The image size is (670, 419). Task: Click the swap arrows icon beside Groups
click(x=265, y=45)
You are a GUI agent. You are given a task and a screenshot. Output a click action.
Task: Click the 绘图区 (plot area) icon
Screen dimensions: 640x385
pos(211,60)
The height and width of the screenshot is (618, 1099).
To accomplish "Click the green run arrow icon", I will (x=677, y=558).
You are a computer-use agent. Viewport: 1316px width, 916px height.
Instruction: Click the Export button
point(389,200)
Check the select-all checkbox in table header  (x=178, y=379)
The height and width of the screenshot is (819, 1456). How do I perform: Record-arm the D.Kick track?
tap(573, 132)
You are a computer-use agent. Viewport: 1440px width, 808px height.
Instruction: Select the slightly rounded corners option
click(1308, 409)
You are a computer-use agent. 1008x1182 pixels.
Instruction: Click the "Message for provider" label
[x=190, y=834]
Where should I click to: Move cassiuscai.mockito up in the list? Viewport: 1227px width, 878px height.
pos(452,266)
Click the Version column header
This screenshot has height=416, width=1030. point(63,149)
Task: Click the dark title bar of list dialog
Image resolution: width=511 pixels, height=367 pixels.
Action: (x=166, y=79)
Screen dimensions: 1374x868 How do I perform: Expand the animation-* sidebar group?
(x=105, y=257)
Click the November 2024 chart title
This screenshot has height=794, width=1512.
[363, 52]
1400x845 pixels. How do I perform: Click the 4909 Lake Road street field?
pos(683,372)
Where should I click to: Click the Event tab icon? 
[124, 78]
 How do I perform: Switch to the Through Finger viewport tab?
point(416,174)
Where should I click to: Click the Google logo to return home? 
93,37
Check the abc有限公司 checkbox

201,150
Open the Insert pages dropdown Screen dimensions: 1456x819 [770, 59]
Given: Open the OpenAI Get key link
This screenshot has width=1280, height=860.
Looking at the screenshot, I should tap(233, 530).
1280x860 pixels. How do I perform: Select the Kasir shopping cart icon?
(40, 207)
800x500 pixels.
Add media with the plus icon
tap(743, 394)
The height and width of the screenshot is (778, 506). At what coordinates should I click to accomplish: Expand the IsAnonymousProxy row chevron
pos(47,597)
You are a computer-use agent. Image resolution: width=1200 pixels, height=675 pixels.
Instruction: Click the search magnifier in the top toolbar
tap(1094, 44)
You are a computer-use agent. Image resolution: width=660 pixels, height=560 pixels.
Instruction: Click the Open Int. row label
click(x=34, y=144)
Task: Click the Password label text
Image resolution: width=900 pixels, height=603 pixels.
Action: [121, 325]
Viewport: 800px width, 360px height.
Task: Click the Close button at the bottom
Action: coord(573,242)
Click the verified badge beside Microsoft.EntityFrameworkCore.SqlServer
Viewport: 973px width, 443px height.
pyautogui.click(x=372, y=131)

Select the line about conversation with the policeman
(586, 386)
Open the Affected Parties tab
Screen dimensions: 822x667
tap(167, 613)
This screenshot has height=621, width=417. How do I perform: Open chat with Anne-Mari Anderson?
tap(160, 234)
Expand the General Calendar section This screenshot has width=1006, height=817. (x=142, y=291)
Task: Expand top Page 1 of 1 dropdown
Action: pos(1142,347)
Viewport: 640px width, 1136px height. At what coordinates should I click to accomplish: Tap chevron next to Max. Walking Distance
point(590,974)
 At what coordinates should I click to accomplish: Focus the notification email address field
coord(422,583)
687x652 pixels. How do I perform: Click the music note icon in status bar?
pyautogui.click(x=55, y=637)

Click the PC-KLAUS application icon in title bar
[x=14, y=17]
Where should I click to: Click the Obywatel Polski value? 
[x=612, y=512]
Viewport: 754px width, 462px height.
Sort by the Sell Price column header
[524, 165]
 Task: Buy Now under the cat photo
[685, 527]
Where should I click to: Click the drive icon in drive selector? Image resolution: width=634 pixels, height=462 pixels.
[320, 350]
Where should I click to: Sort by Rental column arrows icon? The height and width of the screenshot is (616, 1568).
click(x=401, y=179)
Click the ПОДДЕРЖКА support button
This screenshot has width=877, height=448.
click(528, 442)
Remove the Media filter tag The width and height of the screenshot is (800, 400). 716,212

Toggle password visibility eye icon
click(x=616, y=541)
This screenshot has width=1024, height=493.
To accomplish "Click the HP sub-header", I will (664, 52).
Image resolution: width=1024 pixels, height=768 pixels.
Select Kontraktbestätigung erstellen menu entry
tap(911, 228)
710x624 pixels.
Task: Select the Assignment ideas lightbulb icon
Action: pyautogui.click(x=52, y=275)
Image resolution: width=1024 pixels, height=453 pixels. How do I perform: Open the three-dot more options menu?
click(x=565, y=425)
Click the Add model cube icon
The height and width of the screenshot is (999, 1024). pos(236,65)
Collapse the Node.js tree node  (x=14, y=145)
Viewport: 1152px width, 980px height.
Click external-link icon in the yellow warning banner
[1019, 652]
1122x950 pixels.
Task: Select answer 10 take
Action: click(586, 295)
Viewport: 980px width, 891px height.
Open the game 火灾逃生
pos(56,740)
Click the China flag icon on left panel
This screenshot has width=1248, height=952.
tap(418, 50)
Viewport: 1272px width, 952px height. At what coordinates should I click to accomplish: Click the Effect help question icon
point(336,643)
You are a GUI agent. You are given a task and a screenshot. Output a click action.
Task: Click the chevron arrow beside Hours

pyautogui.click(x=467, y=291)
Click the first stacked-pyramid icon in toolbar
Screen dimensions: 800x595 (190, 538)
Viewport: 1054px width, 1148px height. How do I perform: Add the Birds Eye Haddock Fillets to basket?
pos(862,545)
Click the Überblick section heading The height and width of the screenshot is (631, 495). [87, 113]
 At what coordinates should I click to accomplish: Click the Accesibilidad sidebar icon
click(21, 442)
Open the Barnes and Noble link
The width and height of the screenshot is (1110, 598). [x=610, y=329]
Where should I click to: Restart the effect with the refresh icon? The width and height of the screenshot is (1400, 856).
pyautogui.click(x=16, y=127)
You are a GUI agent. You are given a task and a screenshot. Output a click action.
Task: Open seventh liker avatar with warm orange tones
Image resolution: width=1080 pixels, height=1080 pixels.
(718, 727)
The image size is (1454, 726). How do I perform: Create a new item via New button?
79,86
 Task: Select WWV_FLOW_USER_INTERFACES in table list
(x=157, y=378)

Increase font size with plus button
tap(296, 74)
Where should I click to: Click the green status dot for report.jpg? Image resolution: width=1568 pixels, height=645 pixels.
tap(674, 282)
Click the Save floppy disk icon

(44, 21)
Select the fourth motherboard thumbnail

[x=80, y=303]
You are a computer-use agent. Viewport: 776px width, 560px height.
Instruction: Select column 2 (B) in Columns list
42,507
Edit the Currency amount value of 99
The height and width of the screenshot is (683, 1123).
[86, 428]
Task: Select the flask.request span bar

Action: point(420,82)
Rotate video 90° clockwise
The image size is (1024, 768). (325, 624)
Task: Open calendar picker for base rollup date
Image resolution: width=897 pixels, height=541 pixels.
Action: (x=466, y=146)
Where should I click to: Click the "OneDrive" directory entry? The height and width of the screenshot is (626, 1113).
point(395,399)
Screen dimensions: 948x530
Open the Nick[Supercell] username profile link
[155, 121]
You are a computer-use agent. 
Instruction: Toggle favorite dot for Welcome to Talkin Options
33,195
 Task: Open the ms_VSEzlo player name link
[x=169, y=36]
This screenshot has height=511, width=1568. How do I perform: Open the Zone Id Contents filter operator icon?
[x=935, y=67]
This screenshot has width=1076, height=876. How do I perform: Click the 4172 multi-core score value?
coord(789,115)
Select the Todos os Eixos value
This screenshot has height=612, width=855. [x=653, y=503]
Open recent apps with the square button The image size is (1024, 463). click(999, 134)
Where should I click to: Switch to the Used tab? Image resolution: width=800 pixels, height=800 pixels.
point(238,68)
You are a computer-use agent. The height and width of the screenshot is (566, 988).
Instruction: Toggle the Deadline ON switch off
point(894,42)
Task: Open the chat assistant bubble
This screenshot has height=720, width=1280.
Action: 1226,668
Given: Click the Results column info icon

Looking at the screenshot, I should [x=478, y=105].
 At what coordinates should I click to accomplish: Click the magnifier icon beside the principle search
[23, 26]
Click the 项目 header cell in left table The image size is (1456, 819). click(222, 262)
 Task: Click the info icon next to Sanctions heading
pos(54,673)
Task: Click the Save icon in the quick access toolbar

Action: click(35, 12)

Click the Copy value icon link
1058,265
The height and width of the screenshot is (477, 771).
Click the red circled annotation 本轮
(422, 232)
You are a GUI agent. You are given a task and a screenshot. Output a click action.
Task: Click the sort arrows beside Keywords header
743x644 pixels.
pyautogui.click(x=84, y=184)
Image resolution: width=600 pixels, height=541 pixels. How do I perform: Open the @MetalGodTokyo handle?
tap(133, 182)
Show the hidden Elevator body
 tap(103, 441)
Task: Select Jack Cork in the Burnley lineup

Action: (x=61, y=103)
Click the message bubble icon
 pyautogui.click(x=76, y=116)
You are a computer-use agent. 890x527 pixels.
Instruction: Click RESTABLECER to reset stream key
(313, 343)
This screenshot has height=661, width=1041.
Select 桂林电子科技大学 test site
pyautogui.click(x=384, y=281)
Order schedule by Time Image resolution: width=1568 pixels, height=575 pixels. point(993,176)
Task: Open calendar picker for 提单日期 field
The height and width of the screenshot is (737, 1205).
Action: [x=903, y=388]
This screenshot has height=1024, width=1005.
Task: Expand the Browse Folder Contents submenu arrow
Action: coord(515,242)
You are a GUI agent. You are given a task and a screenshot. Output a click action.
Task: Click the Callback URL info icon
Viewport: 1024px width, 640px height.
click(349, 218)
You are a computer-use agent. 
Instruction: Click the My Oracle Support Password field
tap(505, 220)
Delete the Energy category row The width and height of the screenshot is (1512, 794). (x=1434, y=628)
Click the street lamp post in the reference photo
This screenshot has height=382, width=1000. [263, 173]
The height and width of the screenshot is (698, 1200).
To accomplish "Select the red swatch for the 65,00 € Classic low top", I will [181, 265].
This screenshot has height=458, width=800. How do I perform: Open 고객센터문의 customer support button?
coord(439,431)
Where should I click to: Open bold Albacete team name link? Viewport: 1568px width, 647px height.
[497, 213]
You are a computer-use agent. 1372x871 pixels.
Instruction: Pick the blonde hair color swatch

= = =

Please copy out the material from the line that contains "The image size is (1454, 726)." through the line that contains "[x=169, y=36]", reproducing only those lines with no changes.

[Result of this task]
The image size is (1454, 726). How do I perform: Create a new item via New button?
79,86
 Task: Select WWV_FLOW_USER_INTERFACES in table list
(x=157, y=378)

Increase font size with plus button
tap(296, 74)
Where should I click to: Click the green status dot for report.jpg? Image resolution: width=1568 pixels, height=645 pixels.
tap(674, 282)
Click the Save floppy disk icon

(44, 21)
Select the fourth motherboard thumbnail

[x=80, y=303]
You are a computer-use agent. Viewport: 776px width, 560px height.
Instruction: Select column 2 (B) in Columns list
42,507
Edit the Currency amount value of 99
The height and width of the screenshot is (683, 1123).
[86, 428]
Task: Select the flask.request span bar

Action: point(420,82)
Rotate video 90° clockwise
The image size is (1024, 768). (325, 624)
Task: Open calendar picker for base rollup date
Image resolution: width=897 pixels, height=541 pixels.
Action: (x=466, y=146)
Where should I click to: Click the "OneDrive" directory entry? The height and width of the screenshot is (626, 1113).
point(395,399)
Screen dimensions: 948x530
Open the Nick[Supercell] username profile link
[155, 121]
You are a computer-use agent. 
Instruction: Toggle favorite dot for Welcome to Talkin Options
33,195
 Task: Open the ms_VSEzlo player name link
[x=169, y=36]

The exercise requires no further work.